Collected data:
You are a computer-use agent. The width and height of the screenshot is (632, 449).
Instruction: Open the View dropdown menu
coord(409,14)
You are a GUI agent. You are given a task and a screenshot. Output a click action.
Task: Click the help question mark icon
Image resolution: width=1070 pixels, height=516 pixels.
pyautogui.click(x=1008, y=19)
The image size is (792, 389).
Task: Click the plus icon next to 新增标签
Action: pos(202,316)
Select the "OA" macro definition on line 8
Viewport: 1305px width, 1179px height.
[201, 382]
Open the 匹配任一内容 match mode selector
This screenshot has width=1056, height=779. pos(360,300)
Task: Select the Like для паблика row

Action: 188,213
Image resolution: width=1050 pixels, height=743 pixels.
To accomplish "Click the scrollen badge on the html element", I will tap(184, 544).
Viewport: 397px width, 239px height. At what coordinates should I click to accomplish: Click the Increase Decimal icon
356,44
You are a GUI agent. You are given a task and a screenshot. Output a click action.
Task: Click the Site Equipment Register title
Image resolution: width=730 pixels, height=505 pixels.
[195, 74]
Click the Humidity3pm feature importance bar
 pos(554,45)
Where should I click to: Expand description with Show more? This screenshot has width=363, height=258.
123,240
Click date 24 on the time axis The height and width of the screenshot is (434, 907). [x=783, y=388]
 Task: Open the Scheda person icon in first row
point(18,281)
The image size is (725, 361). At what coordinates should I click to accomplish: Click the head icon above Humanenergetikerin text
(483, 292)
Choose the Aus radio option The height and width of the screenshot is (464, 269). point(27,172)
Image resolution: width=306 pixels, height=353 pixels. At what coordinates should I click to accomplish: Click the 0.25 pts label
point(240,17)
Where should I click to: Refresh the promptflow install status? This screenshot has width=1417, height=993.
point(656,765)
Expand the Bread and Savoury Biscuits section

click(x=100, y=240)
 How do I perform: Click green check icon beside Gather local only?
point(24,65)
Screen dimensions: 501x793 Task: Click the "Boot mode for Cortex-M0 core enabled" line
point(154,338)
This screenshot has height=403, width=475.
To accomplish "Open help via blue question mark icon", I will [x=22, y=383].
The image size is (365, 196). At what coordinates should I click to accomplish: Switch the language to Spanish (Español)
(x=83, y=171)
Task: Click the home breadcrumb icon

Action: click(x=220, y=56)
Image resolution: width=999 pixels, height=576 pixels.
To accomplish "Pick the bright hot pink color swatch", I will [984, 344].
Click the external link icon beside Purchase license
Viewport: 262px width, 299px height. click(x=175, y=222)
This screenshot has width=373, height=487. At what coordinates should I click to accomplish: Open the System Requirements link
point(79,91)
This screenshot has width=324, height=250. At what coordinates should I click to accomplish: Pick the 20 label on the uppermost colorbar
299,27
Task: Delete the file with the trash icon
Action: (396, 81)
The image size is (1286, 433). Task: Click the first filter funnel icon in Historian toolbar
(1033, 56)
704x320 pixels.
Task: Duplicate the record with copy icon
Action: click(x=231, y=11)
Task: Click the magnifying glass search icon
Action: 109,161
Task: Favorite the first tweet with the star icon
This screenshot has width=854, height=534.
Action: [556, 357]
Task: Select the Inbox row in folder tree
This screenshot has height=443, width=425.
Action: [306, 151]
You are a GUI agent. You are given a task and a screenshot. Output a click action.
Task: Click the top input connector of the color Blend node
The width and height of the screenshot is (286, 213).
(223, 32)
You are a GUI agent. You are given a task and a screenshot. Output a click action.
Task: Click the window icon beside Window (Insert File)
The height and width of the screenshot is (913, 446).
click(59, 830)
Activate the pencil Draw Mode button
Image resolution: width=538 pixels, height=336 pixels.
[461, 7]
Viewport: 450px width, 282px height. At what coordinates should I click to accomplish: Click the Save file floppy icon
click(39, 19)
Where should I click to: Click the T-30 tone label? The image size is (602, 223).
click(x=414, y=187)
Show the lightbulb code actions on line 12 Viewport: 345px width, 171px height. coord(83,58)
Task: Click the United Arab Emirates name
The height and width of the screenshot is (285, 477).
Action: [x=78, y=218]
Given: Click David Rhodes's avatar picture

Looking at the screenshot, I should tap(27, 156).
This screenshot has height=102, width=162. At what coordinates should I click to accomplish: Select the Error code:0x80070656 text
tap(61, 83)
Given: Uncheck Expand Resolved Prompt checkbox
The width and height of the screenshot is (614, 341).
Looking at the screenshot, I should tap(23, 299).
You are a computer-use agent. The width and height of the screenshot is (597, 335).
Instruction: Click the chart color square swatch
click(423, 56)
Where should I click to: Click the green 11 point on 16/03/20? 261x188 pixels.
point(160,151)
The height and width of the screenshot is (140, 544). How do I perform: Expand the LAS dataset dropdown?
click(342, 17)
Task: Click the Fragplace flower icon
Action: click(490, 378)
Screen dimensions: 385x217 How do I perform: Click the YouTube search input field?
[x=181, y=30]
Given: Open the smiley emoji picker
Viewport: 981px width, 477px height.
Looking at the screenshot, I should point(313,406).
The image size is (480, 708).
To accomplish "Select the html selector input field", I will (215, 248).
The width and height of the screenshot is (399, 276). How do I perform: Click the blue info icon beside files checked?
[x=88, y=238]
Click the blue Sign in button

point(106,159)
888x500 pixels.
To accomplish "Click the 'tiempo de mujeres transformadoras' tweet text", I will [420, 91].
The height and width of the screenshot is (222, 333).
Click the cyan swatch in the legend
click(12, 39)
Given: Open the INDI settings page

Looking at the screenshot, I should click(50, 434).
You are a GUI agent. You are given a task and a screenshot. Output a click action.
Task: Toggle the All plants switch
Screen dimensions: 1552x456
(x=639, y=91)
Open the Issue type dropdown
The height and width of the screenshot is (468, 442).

◆ TASK STATEMENT
Your task is to retype the entries verbatim, starting with the line that holds "Task: Click the top" and stopping after the line that holds "Task: Click the United Arab Emirates name".

◆ WRITTEN ANSWER
Task: Click the top input connector of the color Blend node
The width and height of the screenshot is (286, 213).
(223, 32)
You are a GUI agent. You are given a task and a screenshot. Output a click action.
Task: Click the window icon beside Window (Insert File)
The height and width of the screenshot is (913, 446).
click(59, 830)
Activate the pencil Draw Mode button
Image resolution: width=538 pixels, height=336 pixels.
[461, 7]
Viewport: 450px width, 282px height. At what coordinates should I click to accomplish: Click the Save file floppy icon
click(39, 19)
Where should I click to: Click the T-30 tone label? The image size is (602, 223).
click(x=414, y=187)
Show the lightbulb code actions on line 12 Viewport: 345px width, 171px height. coord(83,58)
Task: Click the United Arab Emirates name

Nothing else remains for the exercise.